> [Work to complete]:
Would you please copy the part of the material below that opens with the line containing "Screen dimensions: 1080x583" and closes with the line containing "Click the v2.1 streamlined commands note"? Copy it exactly, and only it.

> [Records supplied]:
────
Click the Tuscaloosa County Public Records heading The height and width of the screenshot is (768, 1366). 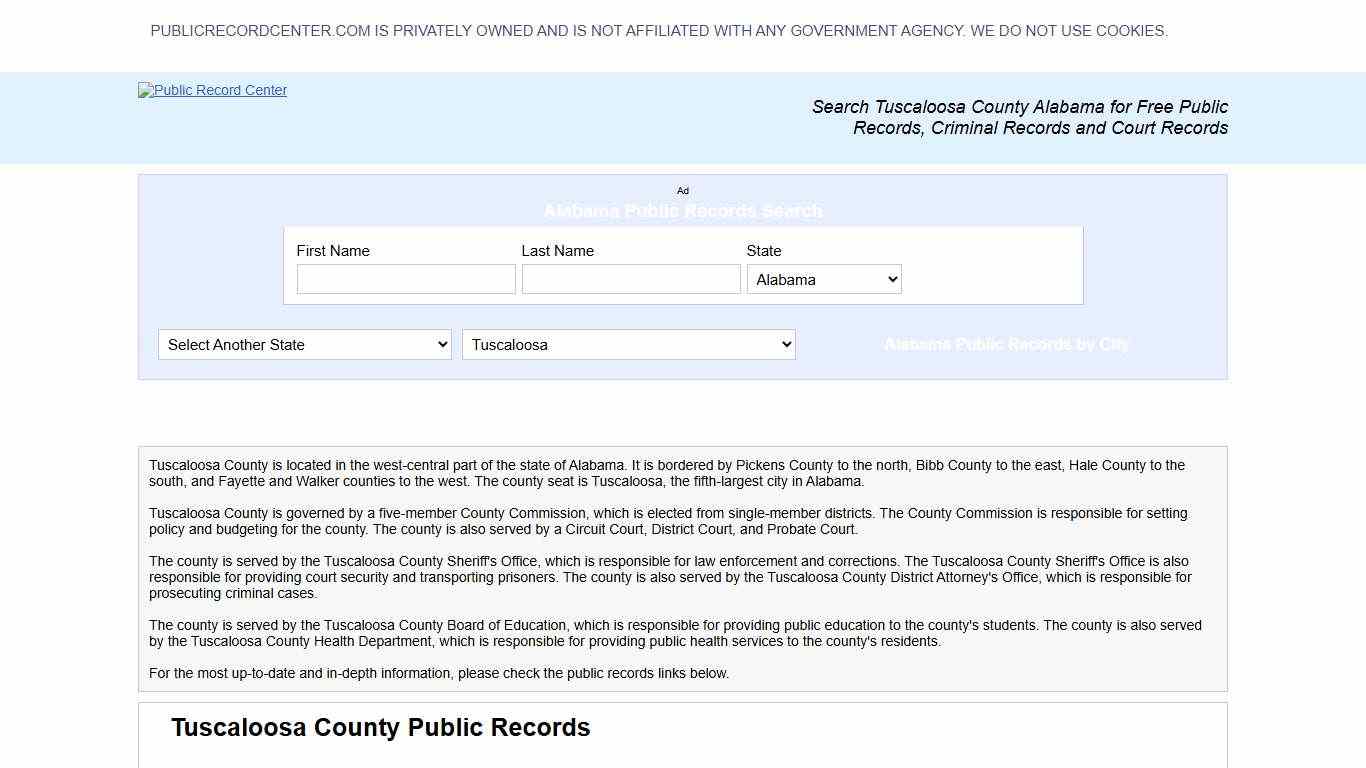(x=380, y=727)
────
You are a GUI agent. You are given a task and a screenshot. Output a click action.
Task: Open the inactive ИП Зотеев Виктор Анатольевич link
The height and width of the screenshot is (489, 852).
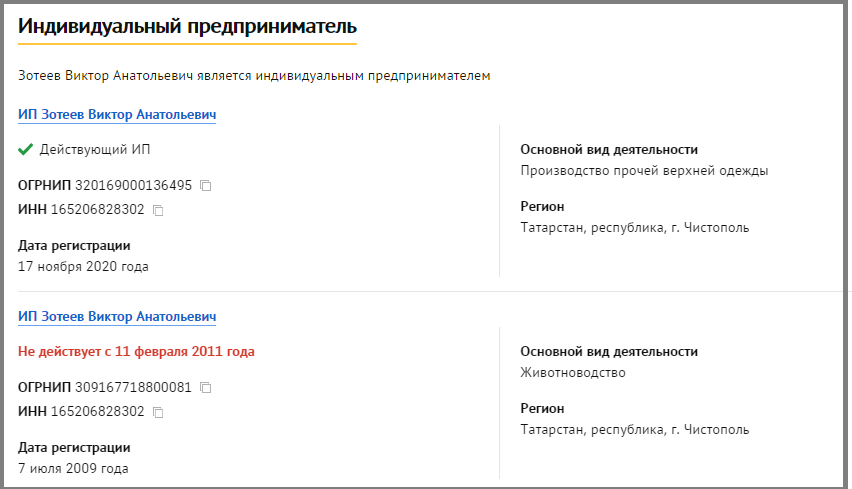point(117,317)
────
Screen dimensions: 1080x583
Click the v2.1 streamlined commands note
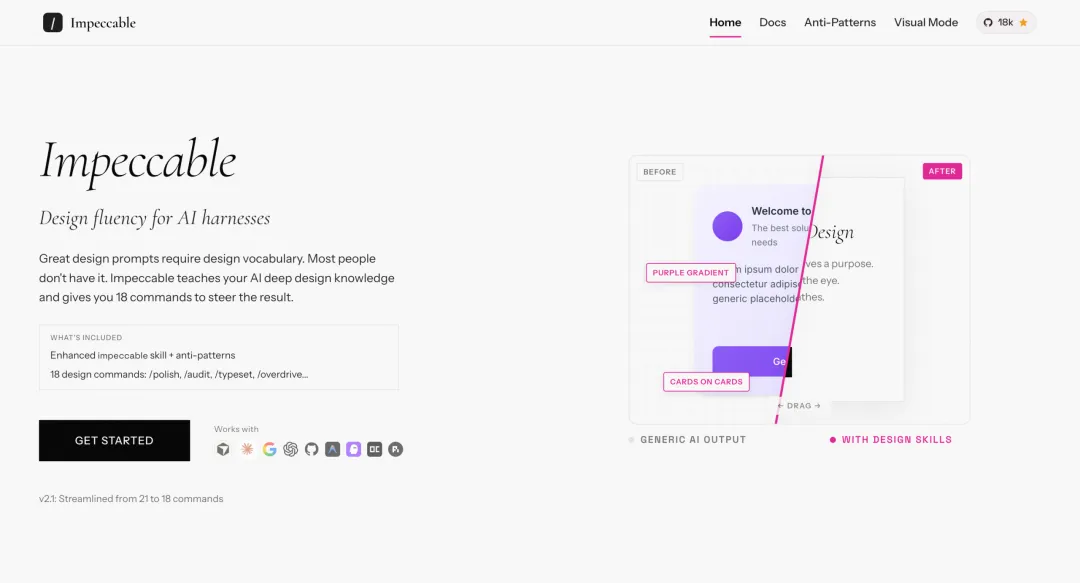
────
> [Response to the exercise]:
Screen dimensions: 1080x583
Click the v2.1 streamlined commands note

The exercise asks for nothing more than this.